My sister got married at Hilton Pearl River 10 years prior. I always loved the venue and its proximity to NYC. My parents fondly remembered Gerry Burns, the director of catering, and knew we would be in good hands with her and the Hilton Pearl team. Gerry, Derek Rubino, our maitre d’, and the whole team were so organized and professional; they walked us through every step of planning our dream wedding and made sure we were confident with every decision we made. They made us and our families feel like a part of their family.
We were married at sundown by my childhood rabbi, Alvin Wainhaus, in the conservatory. Our orchestra played during the processional and recessional. The aisles were lined with white, pink, and yellow roses and candles. Our chuppah was decorated with silk white draping and lined in fragrant roses.We went all out for our cocktail hour! The pianist from our band was in the center of the room to get the party started. Our guests loved the elaborate martini bar. My favorite food stations were the slider bar, the sushi bar, and the caviar bar, among many other crowd favorites. David’s favorite cocktail hour foods were the passed hors d’oeuvres, including tuna tartare in phyllo cups and the franks en croute.
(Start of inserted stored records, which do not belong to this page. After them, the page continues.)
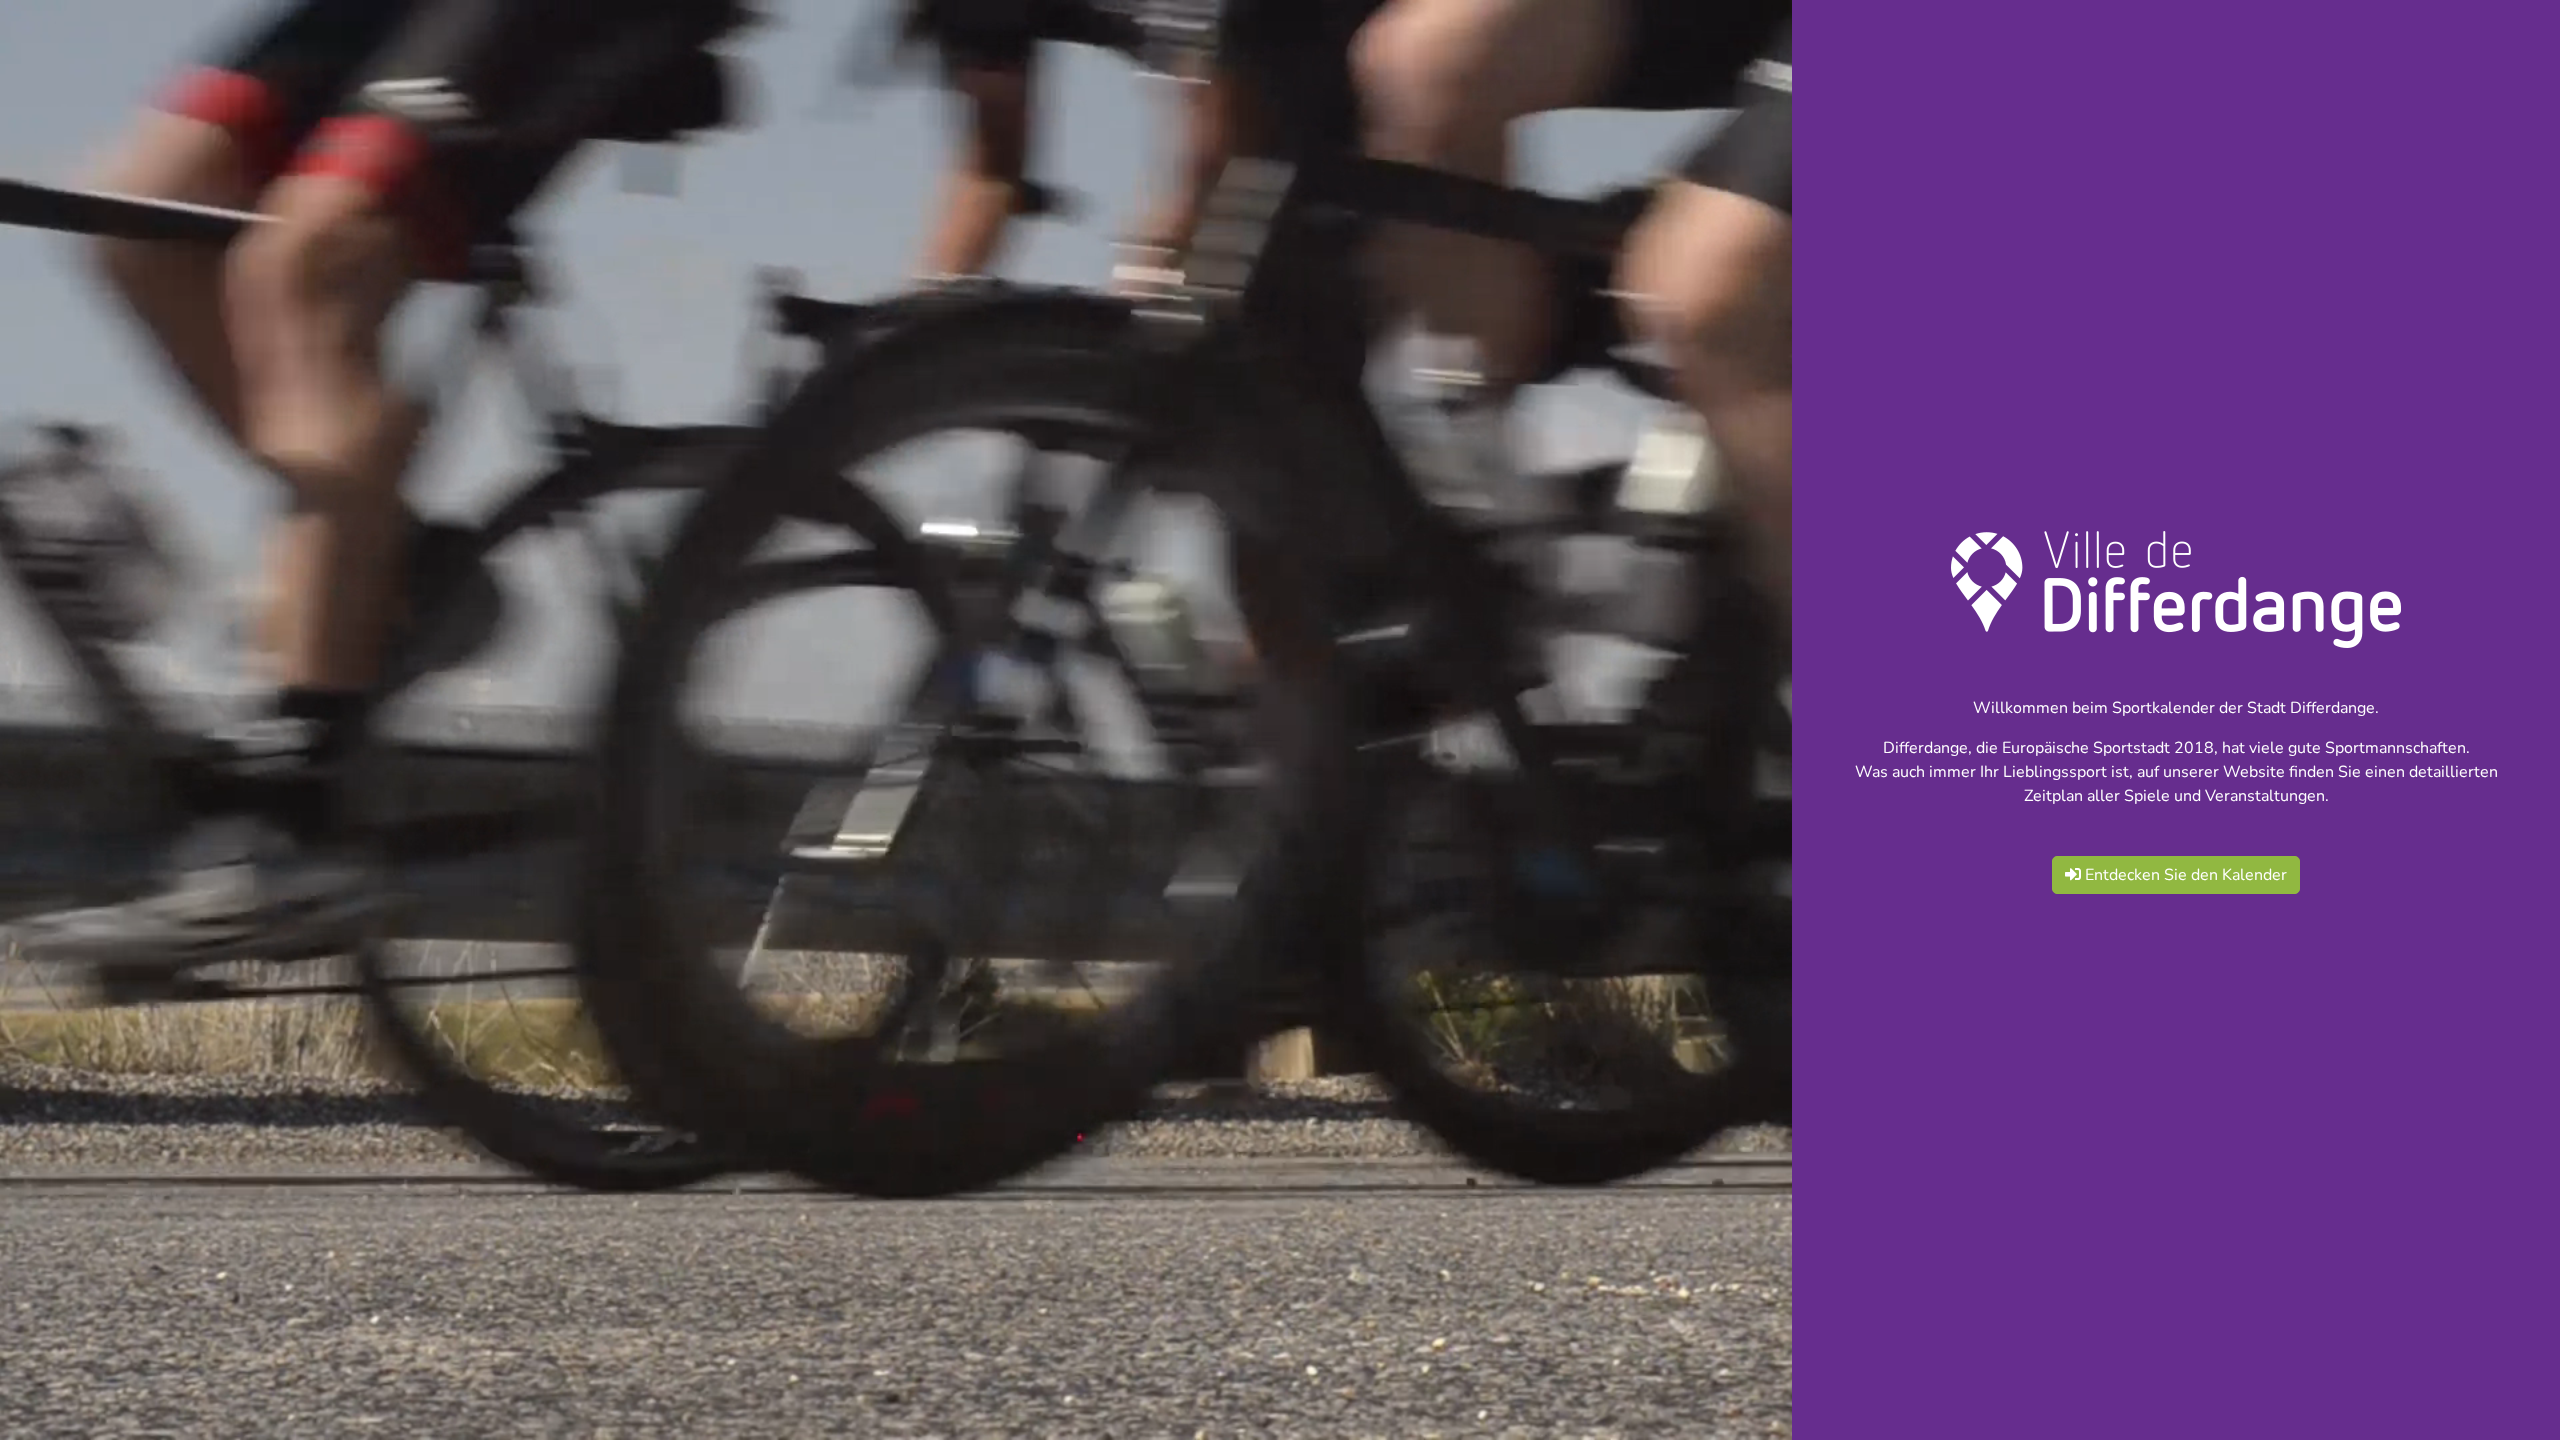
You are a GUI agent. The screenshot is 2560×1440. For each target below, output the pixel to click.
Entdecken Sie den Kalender (2184, 875)
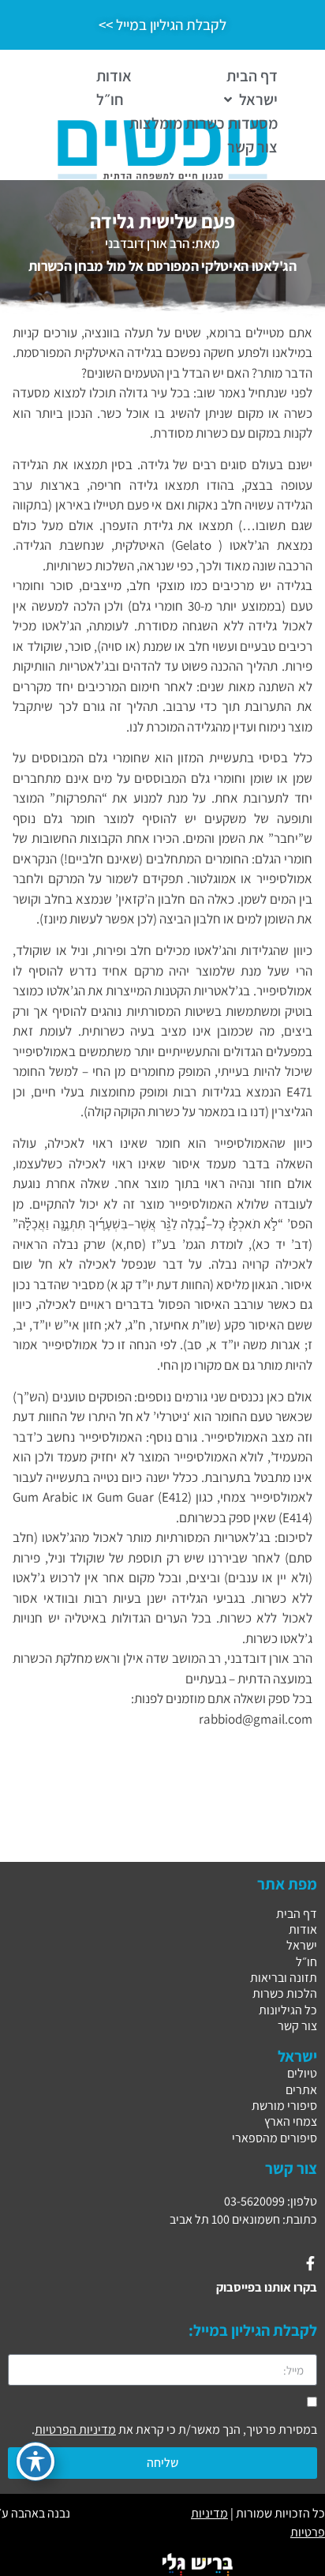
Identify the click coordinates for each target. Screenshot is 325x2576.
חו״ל (306, 1962)
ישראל (301, 1945)
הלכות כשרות (284, 1993)
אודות (303, 1929)
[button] (249, 99)
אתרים (301, 2089)
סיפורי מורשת (284, 2105)
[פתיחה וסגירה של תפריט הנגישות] (35, 2461)
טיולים (302, 2073)
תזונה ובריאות (283, 1977)
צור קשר (297, 2026)
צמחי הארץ (290, 2121)
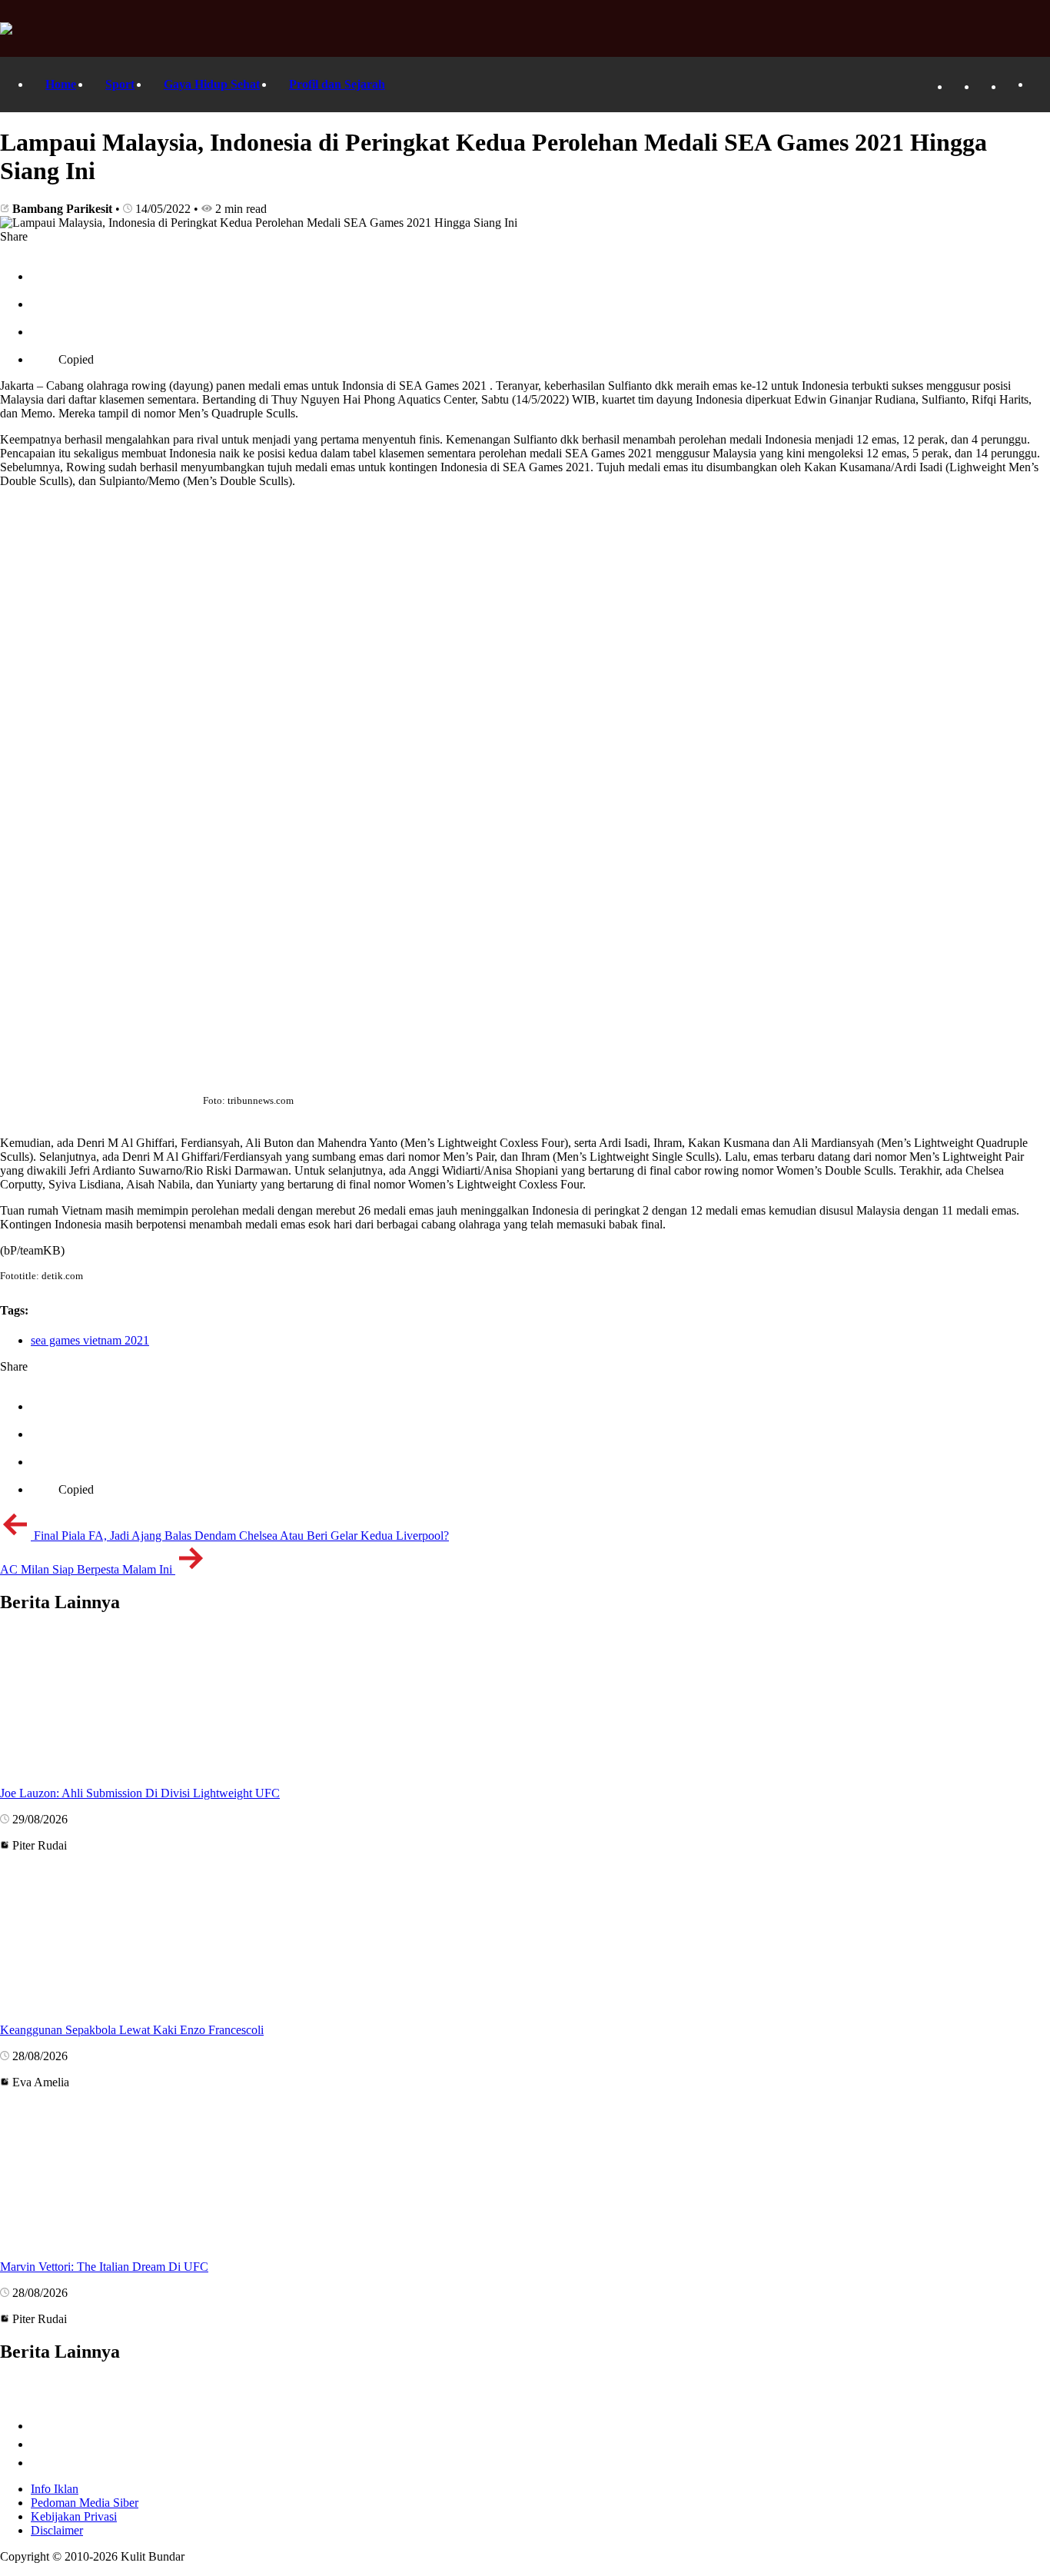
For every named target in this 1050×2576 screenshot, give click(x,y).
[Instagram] (1011, 86)
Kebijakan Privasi (74, 2516)
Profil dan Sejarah (337, 84)
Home (60, 84)
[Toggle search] (1038, 85)
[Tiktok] (984, 86)
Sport (120, 84)
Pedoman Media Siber (84, 2502)
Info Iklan (54, 2488)
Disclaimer (57, 2530)
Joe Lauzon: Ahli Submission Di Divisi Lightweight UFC (140, 1793)
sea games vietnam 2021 (90, 1340)
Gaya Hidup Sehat (212, 84)
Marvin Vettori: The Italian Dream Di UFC (104, 2266)
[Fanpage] (957, 86)
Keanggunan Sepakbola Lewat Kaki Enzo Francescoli (132, 2029)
Our décor in the ballroom had a romantic, elegant vibe. The tables were lit with tea light candles and had alternating high and low floral arrangements. Our long sweetheart table was covered in low floral centerpieces and behind us was our cake display, adorned with rose petals and candles. Dinner began with a watermelon, arugula, and feta salad. Then guests had a choice of filet mignon in a bordelaise sauce, Chilean sea bass with caramelized onions, French cut chicken breast in a madeira sauce, or a vegan option. From the delicious food to the attentive wait staff, everything was top notch. For dessert, we had our wedding cake, a chocolate molten cake, and a trio of sorbet.
The dance floor was never empty, thanks to our amazing band! They played everything from 80’s hits to modern Rihanna. As our guests left for their rooms or the after-party, they were given “sweet farewell” cookies and a bottle of water.
Dave and I are so lucky to have such amazing friends and family to join us in celebrating the start of our loving marriage. Thank you to all our vendors, especially our florist, for bringing our creations to life! Thank you to Gerry, Derek, and the Hilton Pearl River staff for executing every detail of our special wedding!